▸ **EXERCISES TO COMPLETE**
- A) According to the escrow agreement excerpt, what is the window before each Redemption Date during which the Escrow Agent must notify the Paying Agent of the call for redemption?
- B) Carry on the escrow agreement excerpt, picking up right after its final sentence.

▸ **TEXT PASSAGE**
☆ ☆ ☆ ☆ ☆
9. Redemption of Refunded Bonds. The Escrow Agent acknowledges that (a) the Issuer has notified the Escrow Agent that the Issuer has elected to call the Refunded Bonds described in Schedule 1 hereto for redemption and payment prior to maturity, on the Redemption Date, in accordance with the Refunded Bond Supplemental Indenture and (b) the Issuer has directed the Escrow Agent to notify the Paying Agent not less than 45 days and not more than 90 days prior to each Redemption Date of such call for redemption so that the Paying Agent may cause notice of the call for redemption and payment of the Refunded Bonds to be given on behalf of the Issuer in the manner provided in the Refunded Bond Supplemental Indenture. The Escrow Agent agrees to give notice of said redemption, in substantially the form of Exhibit A attached hereto, on behalf of the Issuer.
10. Reports of the Escrow Agent. As long as any of the Refunded Bonds, together with the interest thereon, have not been paid in full, the Escrow Agent shall, at least sixty (60) days prior to each
Bond Payment Date, determine the amount of money which will be available in the Escrow Fund to pay the principal of, redemption premium, if any, and interest on the Refunded Bonds on the next Bond Payment Date or Redemption Date. In the event that funds are not sufficient to make the required payments on such Bond Payment Date or Redemption Date, the Escrow Agent shall certify in writing to the Issuer (a) the amount so determined and (b) a list of the moneys and Escrowed Securities held by the Escrow Agent in the Escrow Fund on the date of such certification, including all moneys held by it which were received as interest or profit from Escrowed Securities. On or prior to the Redemption Date, the Escrow Agent shall provide to the Issuer a certificate verifying dissemination of notice to the Paying Agent as required in Section 9 hereof.
11. Liability of Escrow Agent.
(a) The Escrow Agent shall not be liable for any loss resulting from any investment, sale, transfer or other disposition made pursuant to this Agreement in compliance with the provisions hereof. The Escrow Agent shall have no lien whatsoever on, or right of set-off with respect to, any of the moneys or Escrowed Securities on deposit in the Escrow Fund for the payment of fees and expenses for services rendered by the Escrow Agent under this Agreement or otherwise.
(b) The Escrow Agent shall not be liable for the accuracy of the calculations as to the sufficiency of the Escrowed Securities and moneys to pay the Refunded Bonds. So long as the Escrow Agent applies the Escrowed Securities and moneys held in the Escrow Fund as provided herein, the Escrow Agent shall not be liable for any deficiencies in the amounts necessary to pay the Refunded Bonds.
(c) In the event of the Escrow Agent's failure to account for any of the Escrowed Securities or moneys received by it, said Escrowed Securities or moneys shall be and remain the property of the Issuer in trust for the Owners of the Refunded Bonds and if, for any reason, such Escrowed Securities or moneys are not applied as herein provided, the assets of the Escrow Agent shall be impressed with a trust for the amount thereof until the required application shall be made.
(d) The Escrow Agent shall not be responsible for any action or failure to take action on the part of the Paying Agent. Notwithstanding the foregoing subsections the Escrow Agent shall not be relieved of liability arising from, and proximate to, its failure to comply fully with the terms of this Agreement.
☆ ☆ ☆ ☆ ☆
▸ **Extracted data entries**
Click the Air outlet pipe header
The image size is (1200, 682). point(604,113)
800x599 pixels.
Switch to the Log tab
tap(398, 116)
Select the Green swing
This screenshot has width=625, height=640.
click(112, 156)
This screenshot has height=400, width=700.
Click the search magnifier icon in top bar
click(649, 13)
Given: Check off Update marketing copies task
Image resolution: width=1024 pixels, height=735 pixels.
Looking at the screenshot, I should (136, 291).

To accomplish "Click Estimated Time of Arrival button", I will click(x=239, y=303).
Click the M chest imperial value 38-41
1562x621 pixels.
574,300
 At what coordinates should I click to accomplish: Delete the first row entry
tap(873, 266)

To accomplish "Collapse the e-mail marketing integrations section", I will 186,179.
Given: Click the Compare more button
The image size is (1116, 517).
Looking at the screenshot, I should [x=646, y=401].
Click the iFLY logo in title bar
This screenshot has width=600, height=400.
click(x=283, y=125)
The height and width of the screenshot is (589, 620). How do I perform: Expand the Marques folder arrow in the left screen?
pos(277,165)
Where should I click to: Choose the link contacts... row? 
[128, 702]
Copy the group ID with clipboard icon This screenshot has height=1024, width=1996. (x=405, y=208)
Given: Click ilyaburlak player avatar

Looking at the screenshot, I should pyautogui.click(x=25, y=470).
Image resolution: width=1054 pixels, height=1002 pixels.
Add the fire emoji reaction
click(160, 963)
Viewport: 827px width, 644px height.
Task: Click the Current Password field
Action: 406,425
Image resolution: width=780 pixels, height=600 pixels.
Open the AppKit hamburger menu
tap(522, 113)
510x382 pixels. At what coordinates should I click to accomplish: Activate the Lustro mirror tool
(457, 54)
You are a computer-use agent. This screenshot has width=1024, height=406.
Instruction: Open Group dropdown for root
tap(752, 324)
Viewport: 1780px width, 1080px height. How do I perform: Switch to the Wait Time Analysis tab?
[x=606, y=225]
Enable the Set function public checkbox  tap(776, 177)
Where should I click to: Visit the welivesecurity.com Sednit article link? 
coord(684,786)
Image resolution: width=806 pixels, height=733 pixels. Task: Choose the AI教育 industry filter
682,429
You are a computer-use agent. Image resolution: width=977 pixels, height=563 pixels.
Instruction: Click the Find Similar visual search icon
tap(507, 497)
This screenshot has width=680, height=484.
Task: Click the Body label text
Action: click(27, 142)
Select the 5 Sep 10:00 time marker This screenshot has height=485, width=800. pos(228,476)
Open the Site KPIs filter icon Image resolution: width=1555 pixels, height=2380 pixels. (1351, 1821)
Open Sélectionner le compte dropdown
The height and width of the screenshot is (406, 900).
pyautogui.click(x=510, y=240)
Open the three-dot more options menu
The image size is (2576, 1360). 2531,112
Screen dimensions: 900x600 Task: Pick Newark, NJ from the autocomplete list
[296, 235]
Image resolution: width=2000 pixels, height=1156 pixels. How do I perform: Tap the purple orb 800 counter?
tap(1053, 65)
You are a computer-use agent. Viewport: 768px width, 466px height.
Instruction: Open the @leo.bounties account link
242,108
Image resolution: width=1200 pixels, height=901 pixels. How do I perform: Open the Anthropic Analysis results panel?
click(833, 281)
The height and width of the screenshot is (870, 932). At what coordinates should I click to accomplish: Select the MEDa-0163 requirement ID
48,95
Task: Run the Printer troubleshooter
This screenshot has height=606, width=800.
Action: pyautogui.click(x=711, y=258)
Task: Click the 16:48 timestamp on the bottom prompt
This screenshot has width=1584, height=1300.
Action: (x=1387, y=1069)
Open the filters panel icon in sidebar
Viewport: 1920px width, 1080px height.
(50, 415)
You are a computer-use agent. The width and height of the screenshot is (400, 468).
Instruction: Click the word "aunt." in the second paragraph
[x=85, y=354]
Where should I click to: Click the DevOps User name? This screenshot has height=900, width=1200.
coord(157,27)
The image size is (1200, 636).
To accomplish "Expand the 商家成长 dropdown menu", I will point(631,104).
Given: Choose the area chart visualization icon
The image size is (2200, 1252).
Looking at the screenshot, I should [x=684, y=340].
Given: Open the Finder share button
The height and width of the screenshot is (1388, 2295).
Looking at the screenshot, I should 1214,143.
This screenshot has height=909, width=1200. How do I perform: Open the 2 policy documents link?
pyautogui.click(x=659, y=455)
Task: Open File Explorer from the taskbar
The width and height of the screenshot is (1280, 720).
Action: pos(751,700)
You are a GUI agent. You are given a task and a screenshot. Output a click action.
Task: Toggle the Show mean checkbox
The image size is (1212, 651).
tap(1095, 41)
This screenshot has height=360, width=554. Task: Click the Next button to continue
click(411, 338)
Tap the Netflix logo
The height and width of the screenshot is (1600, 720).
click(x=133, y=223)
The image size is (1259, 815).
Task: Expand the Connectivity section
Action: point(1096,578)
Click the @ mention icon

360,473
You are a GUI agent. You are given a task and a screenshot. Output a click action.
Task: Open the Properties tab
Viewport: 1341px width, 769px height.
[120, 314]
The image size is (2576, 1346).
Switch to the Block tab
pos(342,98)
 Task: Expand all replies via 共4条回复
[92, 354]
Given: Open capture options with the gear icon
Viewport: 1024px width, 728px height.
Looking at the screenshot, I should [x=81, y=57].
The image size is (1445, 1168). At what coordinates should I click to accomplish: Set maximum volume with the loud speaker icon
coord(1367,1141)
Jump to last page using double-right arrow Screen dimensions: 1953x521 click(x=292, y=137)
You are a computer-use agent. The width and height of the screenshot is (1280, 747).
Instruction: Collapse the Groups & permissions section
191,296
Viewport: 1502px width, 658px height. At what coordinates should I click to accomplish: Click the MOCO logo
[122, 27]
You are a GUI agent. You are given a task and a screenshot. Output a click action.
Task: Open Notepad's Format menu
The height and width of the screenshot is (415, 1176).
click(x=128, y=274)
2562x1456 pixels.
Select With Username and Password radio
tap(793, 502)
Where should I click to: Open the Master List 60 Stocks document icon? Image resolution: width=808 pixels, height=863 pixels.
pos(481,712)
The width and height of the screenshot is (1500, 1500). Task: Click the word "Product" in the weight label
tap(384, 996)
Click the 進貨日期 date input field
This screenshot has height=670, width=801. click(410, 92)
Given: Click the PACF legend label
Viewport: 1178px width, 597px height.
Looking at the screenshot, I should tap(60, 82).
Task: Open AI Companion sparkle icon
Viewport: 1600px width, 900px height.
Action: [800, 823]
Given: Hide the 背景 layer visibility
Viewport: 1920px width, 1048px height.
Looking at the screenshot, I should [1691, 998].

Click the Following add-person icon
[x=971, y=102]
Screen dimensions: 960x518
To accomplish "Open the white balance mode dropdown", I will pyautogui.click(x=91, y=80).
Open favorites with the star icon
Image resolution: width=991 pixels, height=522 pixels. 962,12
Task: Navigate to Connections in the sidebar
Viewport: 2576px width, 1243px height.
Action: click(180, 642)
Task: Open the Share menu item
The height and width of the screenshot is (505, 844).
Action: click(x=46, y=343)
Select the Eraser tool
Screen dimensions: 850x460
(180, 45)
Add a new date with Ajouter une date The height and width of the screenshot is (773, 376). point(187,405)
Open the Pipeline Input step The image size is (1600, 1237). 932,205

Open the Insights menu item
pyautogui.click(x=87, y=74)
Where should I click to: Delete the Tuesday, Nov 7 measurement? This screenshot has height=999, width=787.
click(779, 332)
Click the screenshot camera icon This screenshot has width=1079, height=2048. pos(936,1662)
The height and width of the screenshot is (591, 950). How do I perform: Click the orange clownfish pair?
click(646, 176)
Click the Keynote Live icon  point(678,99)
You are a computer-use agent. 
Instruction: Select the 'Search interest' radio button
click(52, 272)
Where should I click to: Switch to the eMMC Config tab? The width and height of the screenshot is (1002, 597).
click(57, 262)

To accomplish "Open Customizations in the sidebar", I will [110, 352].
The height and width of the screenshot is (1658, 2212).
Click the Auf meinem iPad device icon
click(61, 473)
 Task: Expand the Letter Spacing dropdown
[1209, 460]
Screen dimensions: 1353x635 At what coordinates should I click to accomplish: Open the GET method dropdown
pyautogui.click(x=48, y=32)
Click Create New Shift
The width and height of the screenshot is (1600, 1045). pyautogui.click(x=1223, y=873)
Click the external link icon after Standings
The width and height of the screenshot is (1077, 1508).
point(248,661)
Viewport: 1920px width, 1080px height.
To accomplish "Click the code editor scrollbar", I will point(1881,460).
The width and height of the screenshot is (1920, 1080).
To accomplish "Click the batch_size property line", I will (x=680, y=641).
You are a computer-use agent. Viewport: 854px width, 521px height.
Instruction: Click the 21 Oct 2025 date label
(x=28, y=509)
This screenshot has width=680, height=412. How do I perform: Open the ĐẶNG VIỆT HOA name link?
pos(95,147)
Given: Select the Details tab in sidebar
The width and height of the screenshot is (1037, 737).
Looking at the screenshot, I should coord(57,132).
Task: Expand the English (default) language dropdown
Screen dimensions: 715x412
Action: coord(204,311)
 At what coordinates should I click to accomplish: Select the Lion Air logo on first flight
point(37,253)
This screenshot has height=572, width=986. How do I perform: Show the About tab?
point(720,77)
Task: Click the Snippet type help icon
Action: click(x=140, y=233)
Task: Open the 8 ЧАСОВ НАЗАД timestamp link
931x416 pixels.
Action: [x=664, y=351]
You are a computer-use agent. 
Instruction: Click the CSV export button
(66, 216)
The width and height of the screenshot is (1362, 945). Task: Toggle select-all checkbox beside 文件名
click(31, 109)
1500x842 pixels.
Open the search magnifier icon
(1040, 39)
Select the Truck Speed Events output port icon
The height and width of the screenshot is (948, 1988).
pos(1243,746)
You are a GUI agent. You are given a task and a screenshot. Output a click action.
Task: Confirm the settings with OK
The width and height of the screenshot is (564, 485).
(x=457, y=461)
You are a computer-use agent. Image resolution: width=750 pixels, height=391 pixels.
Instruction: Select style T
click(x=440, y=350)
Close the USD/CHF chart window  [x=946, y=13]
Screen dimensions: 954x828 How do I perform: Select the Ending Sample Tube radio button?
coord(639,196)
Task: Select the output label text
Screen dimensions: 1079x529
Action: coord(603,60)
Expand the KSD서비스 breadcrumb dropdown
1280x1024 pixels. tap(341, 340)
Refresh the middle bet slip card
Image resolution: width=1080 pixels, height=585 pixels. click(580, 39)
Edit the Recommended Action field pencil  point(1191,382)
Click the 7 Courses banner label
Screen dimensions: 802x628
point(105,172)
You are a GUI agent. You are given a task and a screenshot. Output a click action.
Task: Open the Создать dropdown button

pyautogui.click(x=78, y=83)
☆ ☆ ☆ ☆ ☆
▸ **RESPONSES FOR EACH TASK**
- A) Not less than 45 days and not more than 90 days before each Redemption Date.

- B)
(e) The Escrow Agent undertakes to perform such duties and only such duties as are specifically set forth in this Agreement.
(f) The Escrow Agent may rely and shall be protected in acting upon or refraining from acting upon any resolution, certificate, statement, instrument, opinion, report, notice, request, direction, consent, verification, order, bond, debenture, or other paper or document believed by the Escrow Agent to be genuine and to have been signed or presented by the proper party or parties.
(g) The Escrow Agent shall not be liable for any error of judgment made in good faith by an authorized officer, employee or agent of the Escrow Agent, unless it shall be proved that the Escrow Agent was negligent in ascertaining the pertinent facts.
(h) Whether or not therein expressly so provided, every provision of this Escrow Agreement relating to the conduct or affecting the liability of or affording protection to the Escrow Agent shall be subject to the provisions of this Section.
12. Fees and Costs. The aggregate amount of the costs, fees and expenses of the Escrow Agent in connection with the creation of the escrow described in and created by this Agreement and in carrying out any of the duties, terms or provisions of this Agreement is an initial fee in the amount of $1,000, which amount shall be paid concurrently with the issuance and delivery of the Bonds plus an annual fee in the amount of $1,000, which amount shall be paid by the Issuer, upon receipt of an invoice from the Escrow Agent, on or before November 1 of each year, beginning in the year following the year the Bonds are issued.
Notwithstanding the preceding paragraph, the Escrow Agent shall be entitled to reimbursement from the Issuer of reasonable out-of-pocket, legal or extraordinary expenses incurred in carrying out the duties, terms or provisions of this Agreement. Claims for such reimbursement may be made to the Issuer and in no event shall such reimbursement be made from funds held by the Escrow Agent pursuant to this Agreement.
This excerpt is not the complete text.